Our system of legal publishing reflects what legal scholarship is like

|The Volokh Conspiracy |


Everybody I follow on Twitter is complaining about the system of student-run law reviews again. I think I stand by everything I wrote in In Defense of Law Reviews eight years ago, but I thought I would add a few thoughts.

The law review system has many benefits that we shouldn't take for granted (speed! careful cite-checking! a huge number of publication venues), but the focus seems to be on the downsides. It seems to me that there are three different angles for thinking about those (1) number of false negatives in publication decisions, (2) number of false positives in publications decisions, and (3) inefficient uses of time and energy.  Depending on what one thinks is the biggest problem with law reviews, these call for different approaches.

(1) On the number of false negatives, all of us have had the experience of writing an excellent article that didn't get the placement or attention we feel it deserves. If this is a systemic problem, I think the solution is straightforward: create a new journal. If there are good pieces not currently finding a good scholarly home, presumably there will be an interest from both authors and readers. And my sense is that this is more likely to happen for methodologies or fields that may be underappreciated by student law review editors—tax, etc.

**Given request:** Rewrite the passage of the law reviews post that begins with the words "Everybody I follow" and ends after "a few thoughts.", replacing "Twitter" with "Mastodon".

**Material provided:**
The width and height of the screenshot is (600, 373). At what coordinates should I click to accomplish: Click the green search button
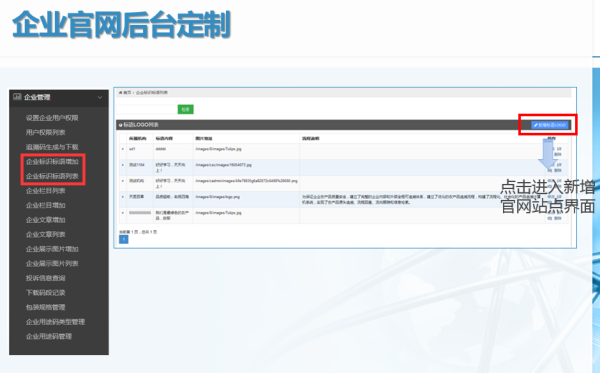tap(186, 109)
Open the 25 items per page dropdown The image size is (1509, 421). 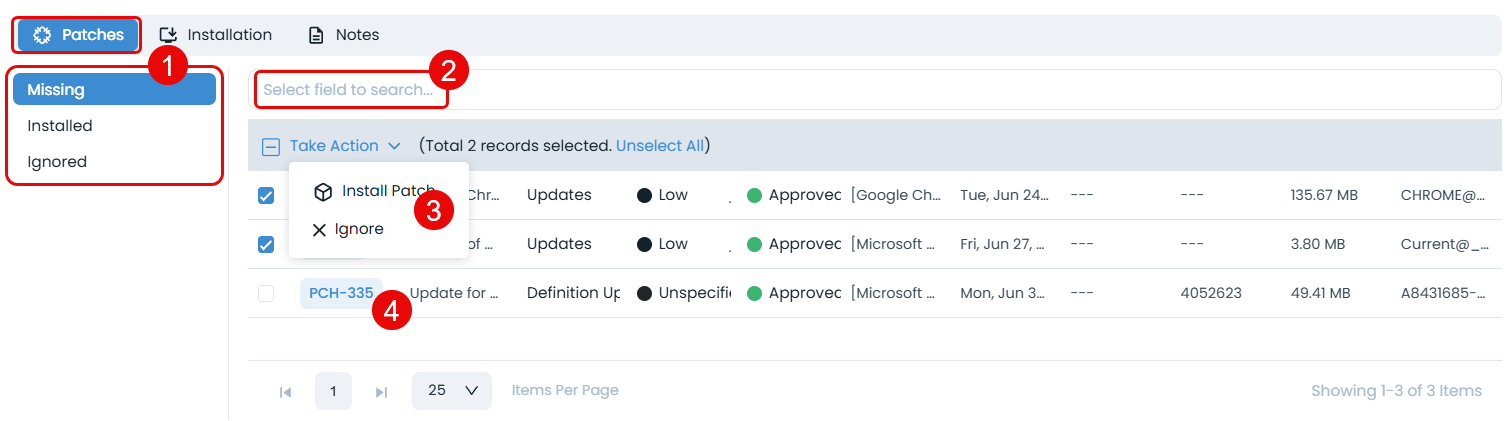pos(452,391)
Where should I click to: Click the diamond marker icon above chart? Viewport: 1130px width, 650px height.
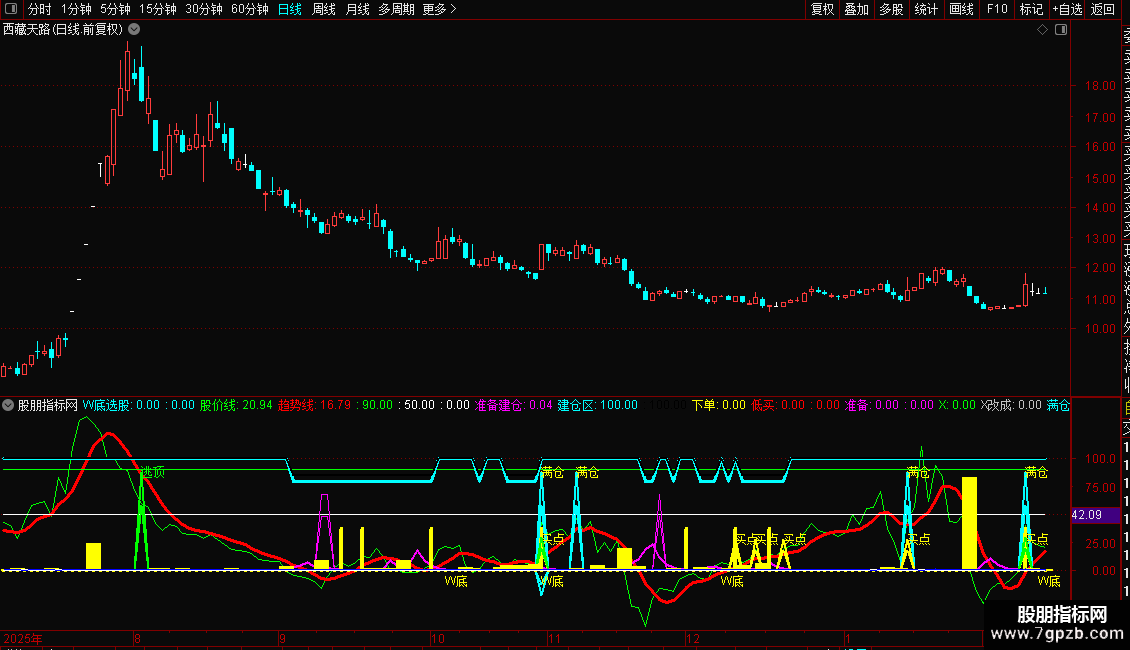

**Task output:**
Everybody I follow on Mastodon is complaining about the system of student-run law reviews again. I think I stand by everything I wrote in In Defense of Law Reviews eight years ago, but I thought I would add a few thoughts.